### WHAT IS REQUIRED:
Format the lines of the records beginning with the one containing "[Real Estate Marketing] (73, 547)" and ending with the one containing "canopée development (62, 940)", both included, as a JSON list of strings with one string per line and any blank lines omitted.

Item-finding records:
>> Begin
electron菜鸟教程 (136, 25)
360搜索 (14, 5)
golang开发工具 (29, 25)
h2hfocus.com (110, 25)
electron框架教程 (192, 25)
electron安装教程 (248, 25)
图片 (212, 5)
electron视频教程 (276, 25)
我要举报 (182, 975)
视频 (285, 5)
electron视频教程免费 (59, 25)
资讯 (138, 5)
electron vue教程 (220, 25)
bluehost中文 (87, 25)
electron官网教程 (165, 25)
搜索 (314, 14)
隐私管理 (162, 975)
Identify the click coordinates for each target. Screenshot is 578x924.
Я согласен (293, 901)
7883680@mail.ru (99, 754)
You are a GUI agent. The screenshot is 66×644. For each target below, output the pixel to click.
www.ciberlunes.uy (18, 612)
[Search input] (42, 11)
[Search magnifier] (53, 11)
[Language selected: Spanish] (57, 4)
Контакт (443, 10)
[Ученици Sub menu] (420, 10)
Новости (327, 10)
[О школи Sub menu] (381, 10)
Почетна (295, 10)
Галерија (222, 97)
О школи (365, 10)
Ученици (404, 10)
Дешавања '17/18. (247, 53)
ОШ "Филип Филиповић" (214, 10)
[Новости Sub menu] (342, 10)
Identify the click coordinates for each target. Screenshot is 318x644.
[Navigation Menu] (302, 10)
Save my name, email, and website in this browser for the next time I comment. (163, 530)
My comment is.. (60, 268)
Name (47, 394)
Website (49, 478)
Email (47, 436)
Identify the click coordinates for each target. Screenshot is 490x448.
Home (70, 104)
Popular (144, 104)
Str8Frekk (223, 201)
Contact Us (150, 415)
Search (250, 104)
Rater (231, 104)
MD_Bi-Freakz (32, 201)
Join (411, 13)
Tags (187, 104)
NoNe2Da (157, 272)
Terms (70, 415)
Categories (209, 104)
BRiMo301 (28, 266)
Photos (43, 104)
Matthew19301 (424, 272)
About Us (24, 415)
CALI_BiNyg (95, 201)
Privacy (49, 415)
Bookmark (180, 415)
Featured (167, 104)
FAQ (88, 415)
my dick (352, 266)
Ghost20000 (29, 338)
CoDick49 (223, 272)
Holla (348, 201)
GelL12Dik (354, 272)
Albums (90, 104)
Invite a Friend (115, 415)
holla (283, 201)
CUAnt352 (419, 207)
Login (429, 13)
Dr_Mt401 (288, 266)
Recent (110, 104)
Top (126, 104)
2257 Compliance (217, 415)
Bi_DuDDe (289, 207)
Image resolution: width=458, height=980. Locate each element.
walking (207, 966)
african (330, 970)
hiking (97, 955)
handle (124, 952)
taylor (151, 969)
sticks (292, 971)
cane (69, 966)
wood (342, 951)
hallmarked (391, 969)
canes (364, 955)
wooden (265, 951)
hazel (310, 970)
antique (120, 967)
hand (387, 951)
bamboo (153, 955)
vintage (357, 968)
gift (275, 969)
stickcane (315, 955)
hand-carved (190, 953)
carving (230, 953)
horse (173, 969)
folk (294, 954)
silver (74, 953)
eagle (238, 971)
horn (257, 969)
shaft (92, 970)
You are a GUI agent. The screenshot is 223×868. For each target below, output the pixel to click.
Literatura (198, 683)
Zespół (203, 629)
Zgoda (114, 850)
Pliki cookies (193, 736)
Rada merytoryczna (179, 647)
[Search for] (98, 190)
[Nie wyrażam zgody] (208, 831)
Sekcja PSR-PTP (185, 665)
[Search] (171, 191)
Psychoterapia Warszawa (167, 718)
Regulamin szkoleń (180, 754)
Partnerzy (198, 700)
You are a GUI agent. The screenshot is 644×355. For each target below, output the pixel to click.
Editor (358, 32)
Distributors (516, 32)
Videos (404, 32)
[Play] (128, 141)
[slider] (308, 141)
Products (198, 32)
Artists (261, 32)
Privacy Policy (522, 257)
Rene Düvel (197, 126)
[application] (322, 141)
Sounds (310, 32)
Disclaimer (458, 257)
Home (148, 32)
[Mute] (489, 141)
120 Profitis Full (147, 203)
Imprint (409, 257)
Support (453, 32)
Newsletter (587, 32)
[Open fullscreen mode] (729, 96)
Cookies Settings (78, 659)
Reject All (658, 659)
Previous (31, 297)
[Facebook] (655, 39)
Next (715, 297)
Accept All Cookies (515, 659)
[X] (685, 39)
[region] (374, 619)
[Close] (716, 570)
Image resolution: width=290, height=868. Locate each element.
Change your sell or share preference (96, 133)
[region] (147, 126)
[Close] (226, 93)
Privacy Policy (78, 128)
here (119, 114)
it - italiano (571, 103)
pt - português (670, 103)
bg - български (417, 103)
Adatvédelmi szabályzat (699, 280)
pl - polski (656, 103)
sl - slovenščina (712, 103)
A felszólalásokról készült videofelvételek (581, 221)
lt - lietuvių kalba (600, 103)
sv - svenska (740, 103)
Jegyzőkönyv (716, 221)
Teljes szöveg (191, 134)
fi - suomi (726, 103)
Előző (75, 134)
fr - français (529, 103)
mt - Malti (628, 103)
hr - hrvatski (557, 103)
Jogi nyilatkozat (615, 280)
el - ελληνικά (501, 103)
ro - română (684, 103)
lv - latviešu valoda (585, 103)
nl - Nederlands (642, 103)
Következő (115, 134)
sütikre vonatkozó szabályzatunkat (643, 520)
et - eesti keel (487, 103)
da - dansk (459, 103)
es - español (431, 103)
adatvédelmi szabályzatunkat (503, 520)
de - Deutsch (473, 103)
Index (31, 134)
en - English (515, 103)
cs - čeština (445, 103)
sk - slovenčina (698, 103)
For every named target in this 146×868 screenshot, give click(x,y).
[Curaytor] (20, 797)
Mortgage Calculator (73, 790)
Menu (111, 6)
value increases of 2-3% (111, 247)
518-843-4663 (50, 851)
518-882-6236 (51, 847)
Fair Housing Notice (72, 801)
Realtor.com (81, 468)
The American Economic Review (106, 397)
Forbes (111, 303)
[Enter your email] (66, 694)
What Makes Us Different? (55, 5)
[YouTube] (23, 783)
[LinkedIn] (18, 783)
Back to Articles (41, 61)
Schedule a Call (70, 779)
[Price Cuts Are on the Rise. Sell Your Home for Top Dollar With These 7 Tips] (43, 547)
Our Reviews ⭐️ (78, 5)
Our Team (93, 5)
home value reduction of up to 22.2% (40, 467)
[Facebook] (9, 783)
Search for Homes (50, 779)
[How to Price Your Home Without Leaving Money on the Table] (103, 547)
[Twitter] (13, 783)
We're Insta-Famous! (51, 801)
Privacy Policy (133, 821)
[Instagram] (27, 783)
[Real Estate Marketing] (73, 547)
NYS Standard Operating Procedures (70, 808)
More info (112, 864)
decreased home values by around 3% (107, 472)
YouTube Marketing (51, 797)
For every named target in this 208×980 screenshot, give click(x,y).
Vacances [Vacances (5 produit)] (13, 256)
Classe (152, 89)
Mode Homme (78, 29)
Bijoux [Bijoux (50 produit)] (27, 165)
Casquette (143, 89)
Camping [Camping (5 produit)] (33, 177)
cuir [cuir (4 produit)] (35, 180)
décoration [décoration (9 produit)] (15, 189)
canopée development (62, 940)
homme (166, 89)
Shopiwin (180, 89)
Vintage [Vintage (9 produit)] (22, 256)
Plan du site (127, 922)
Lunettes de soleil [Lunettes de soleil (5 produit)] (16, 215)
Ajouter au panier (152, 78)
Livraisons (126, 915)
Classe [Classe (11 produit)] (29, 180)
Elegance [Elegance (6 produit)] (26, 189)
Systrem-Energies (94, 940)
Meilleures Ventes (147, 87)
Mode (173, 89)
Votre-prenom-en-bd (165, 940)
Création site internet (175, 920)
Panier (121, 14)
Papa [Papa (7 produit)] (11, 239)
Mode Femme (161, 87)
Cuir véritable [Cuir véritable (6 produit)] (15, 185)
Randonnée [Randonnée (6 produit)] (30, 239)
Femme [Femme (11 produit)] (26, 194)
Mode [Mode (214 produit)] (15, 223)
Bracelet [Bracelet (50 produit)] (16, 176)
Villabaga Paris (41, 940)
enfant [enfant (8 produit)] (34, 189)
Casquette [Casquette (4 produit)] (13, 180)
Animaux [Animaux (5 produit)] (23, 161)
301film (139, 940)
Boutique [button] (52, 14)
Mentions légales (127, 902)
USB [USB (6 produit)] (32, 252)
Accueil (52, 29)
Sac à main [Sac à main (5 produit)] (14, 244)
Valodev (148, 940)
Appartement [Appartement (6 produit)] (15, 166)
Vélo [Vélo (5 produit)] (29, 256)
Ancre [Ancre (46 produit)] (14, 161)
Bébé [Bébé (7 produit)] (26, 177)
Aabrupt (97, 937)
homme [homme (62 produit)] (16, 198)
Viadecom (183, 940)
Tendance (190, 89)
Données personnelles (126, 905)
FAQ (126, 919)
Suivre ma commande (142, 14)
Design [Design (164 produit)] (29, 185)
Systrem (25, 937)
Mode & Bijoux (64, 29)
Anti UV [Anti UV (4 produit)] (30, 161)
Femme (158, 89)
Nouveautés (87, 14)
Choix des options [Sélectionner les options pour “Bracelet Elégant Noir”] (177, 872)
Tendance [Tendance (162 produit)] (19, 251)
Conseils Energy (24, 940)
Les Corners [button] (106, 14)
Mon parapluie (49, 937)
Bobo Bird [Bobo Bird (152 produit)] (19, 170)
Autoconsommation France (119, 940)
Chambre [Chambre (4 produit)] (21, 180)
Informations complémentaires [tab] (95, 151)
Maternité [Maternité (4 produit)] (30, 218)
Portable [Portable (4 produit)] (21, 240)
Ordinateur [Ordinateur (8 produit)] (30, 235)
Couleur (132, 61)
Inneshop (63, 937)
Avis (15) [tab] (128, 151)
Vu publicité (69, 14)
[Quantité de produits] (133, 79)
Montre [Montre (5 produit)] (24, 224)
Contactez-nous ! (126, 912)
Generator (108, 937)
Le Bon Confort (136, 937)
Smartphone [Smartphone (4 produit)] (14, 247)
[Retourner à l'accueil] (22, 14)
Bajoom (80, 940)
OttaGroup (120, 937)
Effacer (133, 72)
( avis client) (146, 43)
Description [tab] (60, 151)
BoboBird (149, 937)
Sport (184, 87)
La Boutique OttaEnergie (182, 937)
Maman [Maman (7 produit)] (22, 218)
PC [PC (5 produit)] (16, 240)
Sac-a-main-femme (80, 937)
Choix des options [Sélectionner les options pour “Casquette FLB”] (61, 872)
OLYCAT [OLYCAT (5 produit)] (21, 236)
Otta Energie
>> End
### EXPECTED ANSWER:
[
  "[Real Estate Marketing] (73, 547)",
  "NYS Standard Operating Procedures (70, 808)",
  "More info (112, 864)",
  "decreased home values by around 3% (107, 472)",
  "YouTube Marketing (51, 797)",
  "For every named target in this 208×980 screenshot, give click(x,y).",
  "Vacances [Vacances (5 produit)] (13, 256)",
  "Classe (152, 89)",
  "Mode Homme (78, 29)",
  "Bijoux [Bijoux (50 produit)] (27, 165)",
  "Casquette (143, 89)",
  "Camping [Camping (5 produit)] (33, 177)",
  "cuir [cuir (4 produit)] (35, 180)",
  "décoration [décoration (9 produit)] (15, 189)",
  "canopée development (62, 940)"
]